Why would anyone want to do this? Give up weeks of their summer, the comforts of home, and voluntarily spend all day doing hard work on someone else's house?!
Answer: Because it's worth it. It's worth all the time, sweat, and being forced out of your comfort zone! While away on these trips you grow much closer to your friends you thought you knew so well, you learn to appreciate what you have back home, and the time that is spent reflecting on yourself and where you've been, and where you want to go is unparalleled.
Through these high school mission trips I was given the opportunity to travel to states I wouldn't have otherwise been able to go to, I've grown closer to my home church community through shared struggles and accomplishments, and these trips never failed to serve as highlights of my summer (regardless of the lack of homely comforts.)

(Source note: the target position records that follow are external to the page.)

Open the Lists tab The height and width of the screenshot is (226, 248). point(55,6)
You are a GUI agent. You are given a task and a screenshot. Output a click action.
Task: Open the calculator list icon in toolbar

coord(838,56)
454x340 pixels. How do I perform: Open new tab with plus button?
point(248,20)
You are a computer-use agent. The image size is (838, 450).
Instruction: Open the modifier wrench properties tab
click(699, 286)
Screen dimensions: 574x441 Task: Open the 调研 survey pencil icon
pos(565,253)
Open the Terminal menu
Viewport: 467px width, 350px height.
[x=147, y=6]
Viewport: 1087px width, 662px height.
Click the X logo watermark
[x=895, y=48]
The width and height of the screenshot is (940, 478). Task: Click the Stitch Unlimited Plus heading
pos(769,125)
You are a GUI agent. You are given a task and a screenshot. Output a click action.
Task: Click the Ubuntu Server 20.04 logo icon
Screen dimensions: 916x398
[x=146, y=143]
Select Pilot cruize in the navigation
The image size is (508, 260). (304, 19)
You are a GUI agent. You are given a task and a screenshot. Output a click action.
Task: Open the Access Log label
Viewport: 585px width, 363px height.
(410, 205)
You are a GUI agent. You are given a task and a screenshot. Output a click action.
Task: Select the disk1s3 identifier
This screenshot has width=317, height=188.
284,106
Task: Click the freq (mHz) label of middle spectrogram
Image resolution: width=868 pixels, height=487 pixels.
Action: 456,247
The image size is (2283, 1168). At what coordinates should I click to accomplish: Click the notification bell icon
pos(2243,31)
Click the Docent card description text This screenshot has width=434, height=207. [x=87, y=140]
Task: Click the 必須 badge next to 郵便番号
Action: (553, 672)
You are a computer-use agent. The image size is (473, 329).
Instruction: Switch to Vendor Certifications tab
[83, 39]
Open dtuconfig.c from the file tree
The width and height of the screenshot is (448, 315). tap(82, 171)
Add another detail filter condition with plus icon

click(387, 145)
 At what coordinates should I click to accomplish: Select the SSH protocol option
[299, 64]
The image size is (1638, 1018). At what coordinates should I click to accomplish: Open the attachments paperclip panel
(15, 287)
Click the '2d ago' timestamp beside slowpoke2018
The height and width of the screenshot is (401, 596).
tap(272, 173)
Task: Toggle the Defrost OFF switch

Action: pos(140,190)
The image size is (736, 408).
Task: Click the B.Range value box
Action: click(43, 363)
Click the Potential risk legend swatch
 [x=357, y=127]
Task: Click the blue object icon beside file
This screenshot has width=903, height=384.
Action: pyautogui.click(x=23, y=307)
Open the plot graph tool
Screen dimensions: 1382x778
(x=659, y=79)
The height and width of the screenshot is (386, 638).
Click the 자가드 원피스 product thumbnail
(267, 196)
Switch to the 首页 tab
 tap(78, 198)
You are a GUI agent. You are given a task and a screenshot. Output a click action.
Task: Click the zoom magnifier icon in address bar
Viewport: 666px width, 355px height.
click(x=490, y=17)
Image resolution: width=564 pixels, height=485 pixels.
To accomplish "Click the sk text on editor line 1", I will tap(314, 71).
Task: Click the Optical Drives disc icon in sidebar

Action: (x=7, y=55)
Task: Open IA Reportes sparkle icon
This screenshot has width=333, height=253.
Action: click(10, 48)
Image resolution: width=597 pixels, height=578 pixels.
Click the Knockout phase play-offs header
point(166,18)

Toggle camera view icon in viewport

Regardless of where my church mates and I traveled to on these trips, we always started out with the same processes. First, we began with months and months of planning where we wanted to be sure to hit while traveling, until we finally reached the day of departure which was started and ended with a group prayer.
While on these trips the first day or two usually turned out to be what I'd call the "honey moon stage." At this stage no one seemed to care too much about being in such close quarters with each other, and all those hours on the road were filled with laughs, stupid pictures being taken and inside jokes being made.
Although, just as every stage comes to an end, as does this first one of bliss.
The second stage typically is made up of excitement and the anticipation of meeting new people, a bit of anxiety about being thrust into a crew of people you don't know, and the desire that a new found stranger will take a genuine interest in your life, where you come from, and what's made you who you are.
Alas, just like the first stage, the second one which started out on feelings of uncertainty have transformed into feelings of closeness and you now walk away with feelings of community instead of anxiety. Here, it's not unusual to leave this crew of once strangers as friends.
Overall, these mission trips I went on with my church while in high school are ones I wouldn't trade for anything, and I believe they leave each person changed for the better.